Una parola in tedesco è il nuovo romanzo di Francesco Esposito, pubblicato dalla casa editrice Augh!. Un racconto breve e intenso sulla malattia e la propria identità.
È un titolo curioso quello del nuovo romanzo di Francesco Esposito. Una parola in tedesco. Quale sarà mai questa parola in tedesco? Purtroppo è una molto diffusa, conosciuta e temuta. Si tratta di Alzheimer. Una parola dal suono effettivamente duro e spaventoso che sembra riflettere la gravità della malattia che indica. In realtà, è solo il cognome dello psichiatra che l’ha identificata.
Cosa c’è di peggio del perdere i propri ricordi e la capacità di riconoscere le persone che sono parte della nostra vita?
Noi siamo le nostre esperienze. Che cosa diventiamo quando esse ci appaiono confuse o scompaiono del tutto dalla nostra memoria? Esposito prova a raccontarcelo attraverso la voce di Ettore, un uomo qualunque di cinquantasei anni a cui, improvvisamente, viene diagnosticato il morbo di Alzheimer. Per salvare la propria identità, Ettore farà ricorso a un diario su cui trascrivere i propri ricordi. La scrittura, infatti, ha questo di salvifico e di meraviglioso: permette di esternare un pensiero, un’emozione, un ricordo affidandolo a un supporto materiale esterno al proprio corpo.

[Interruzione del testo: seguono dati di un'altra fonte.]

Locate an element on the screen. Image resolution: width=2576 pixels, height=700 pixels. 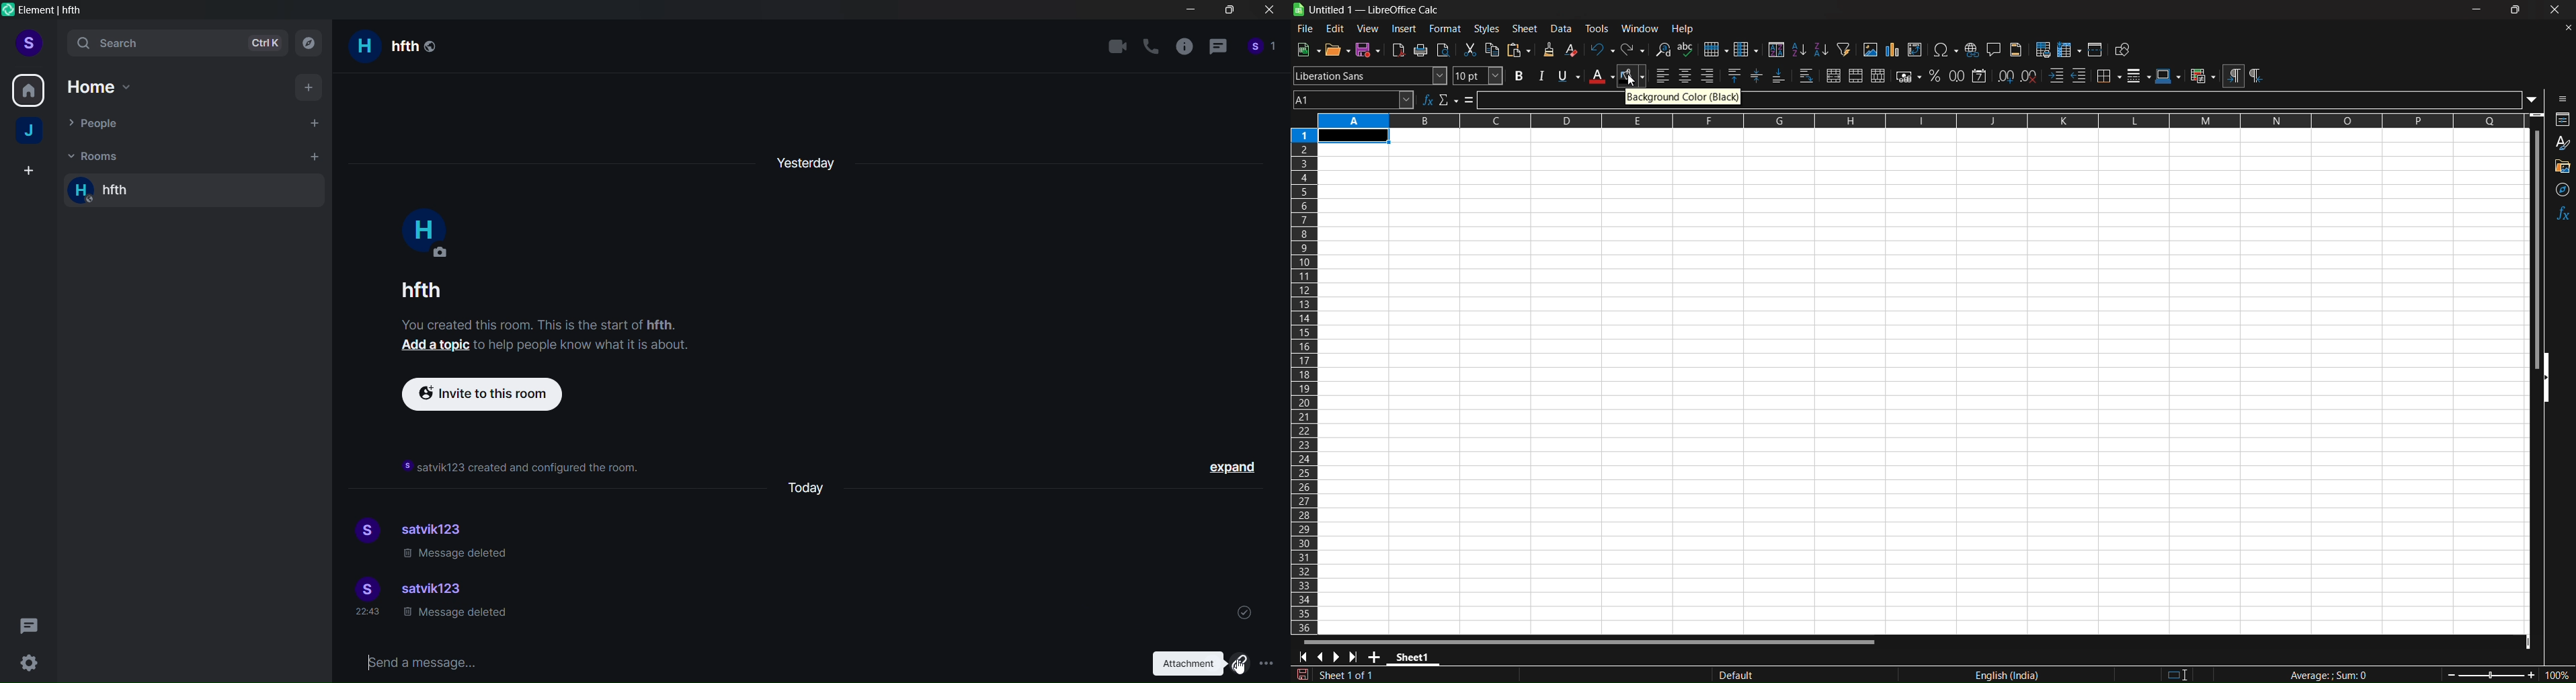
Cursor is located at coordinates (1240, 664). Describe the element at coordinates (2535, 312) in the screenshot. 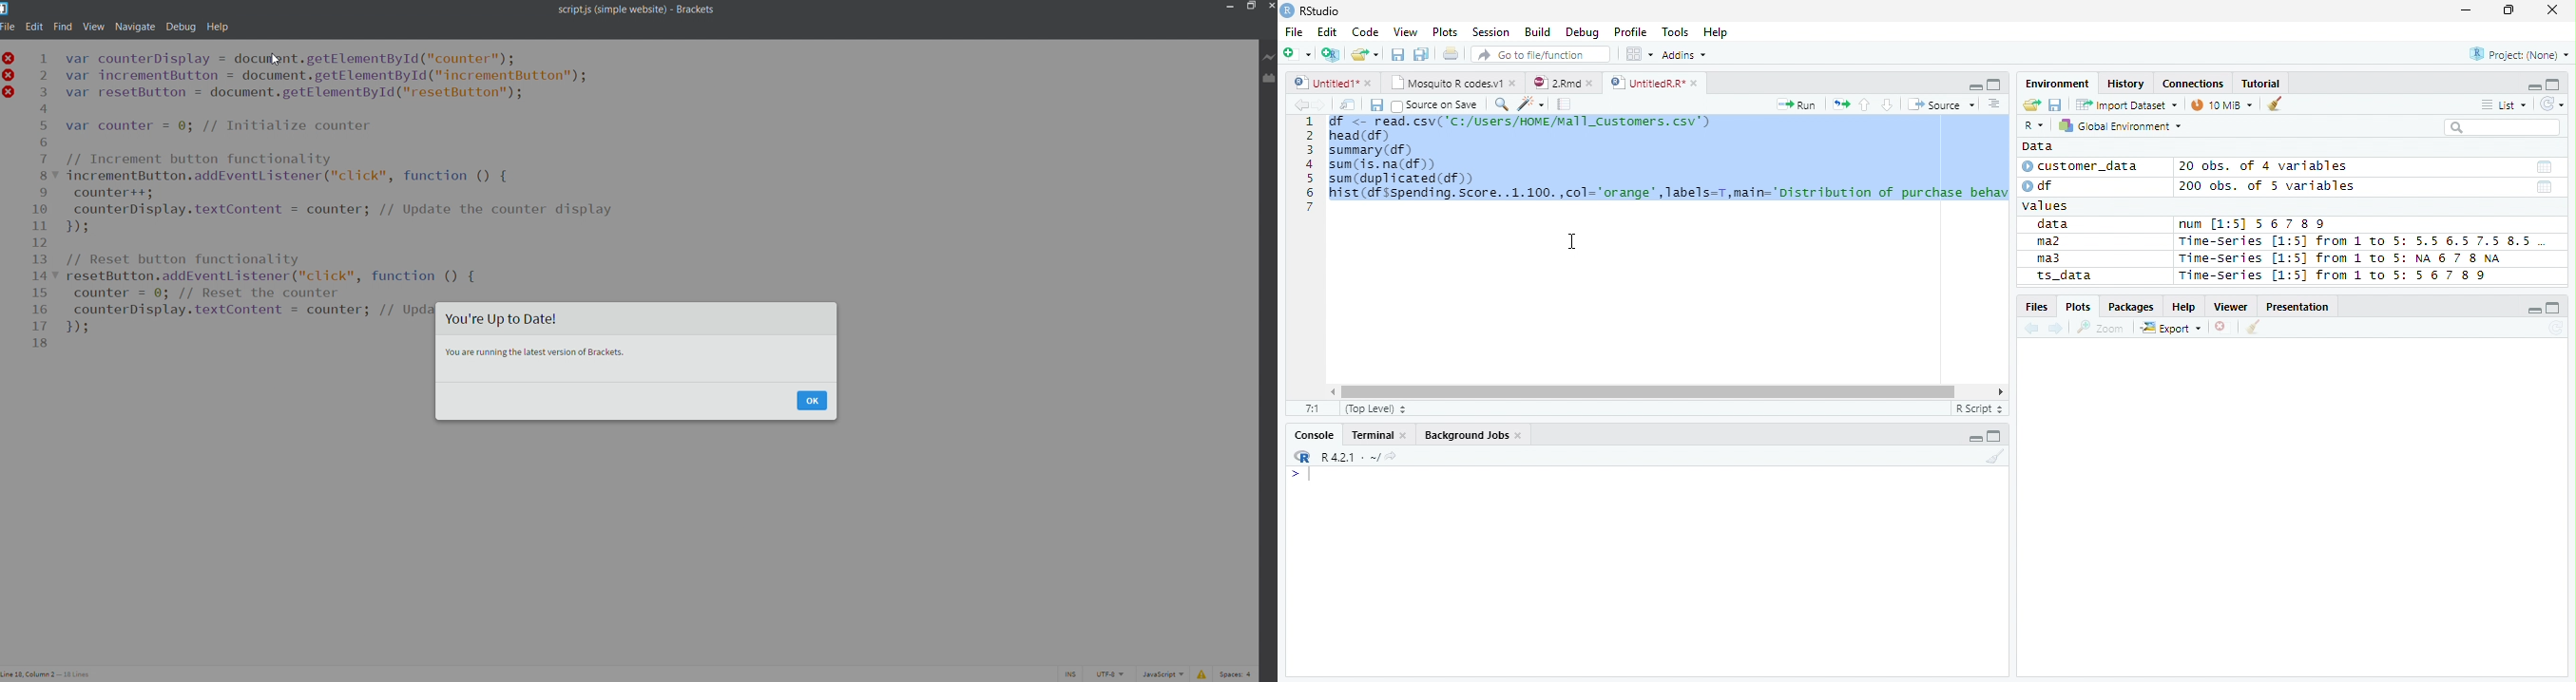

I see `Minimize` at that location.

Ma quando si scrive, si ha anche la possibilità di mettere ordine. Si comprendono momenti del passato in maniera più chiara, poiché non si è più coinvolti emotivamente. È possibile cambiare il proprio punto di vista, abbracciando anche i pensieri o le percezioni di altre persone. Si vedono i cambiamenti a cui la vita sottopone ciascuno di noi. E quando si è colpiti da una malattia così grave, è legittimo tornare al proprio passato. È legittimo cercare di capire che cosa è stata la propria vita.
Ma è possibile mettere ordine quando hai l’Alzheimer?
Quando leggiamo, ci affidiamo completamente alla voce narrante. Ci aspettiamo di sentirci raccontare una storia che sia vera e reale. Può lasciarci in sospeso in alcuni punti, per assicurarsi che continueremo a girare pagina. Può non conoscere tutti gli aspetti della vicenda, ma siamo comunque inclini a credergli. Ma se questo narratore fosse proprio una persona che ha difficoltà a distinguere la verità dalla menzogna?
La grande trovata del romanzo di Esposito è proprio questa: sovvertire le aspettative della scrittura e della lettura. Un tentativo di mettere in ordine e di ricordare la propria esistenza si trasforma in una lotta contro i mulini a vento. E il lettore si lascia ingannare dalla storia, salvo poi trovarsi confuso, ingarbugliato, disorientato. Una sensazione che possiamo immaginare essere comune per chi non riconosce più i confini della propria identità.
Una parola in tedesco è un romanzo breve. Molto.
In poche pagine si concentra un’esperienza di vita non straordinaria ma comune, come tante altre se ne potrebbero immaginare. La lettura scorre veloce grazie a uno stile chiaro, semplice, ma incisivo ed espressivo. Il racconto di Esposito apre un piccolo scorcio su ciò che significa perdere se stessi, facendo in modo che il lettore si perda nelle parole, nonostante la loro chiarezza e specificità.
Un’esperienza di lettura interessante che non lascia sicuramente indifferenti.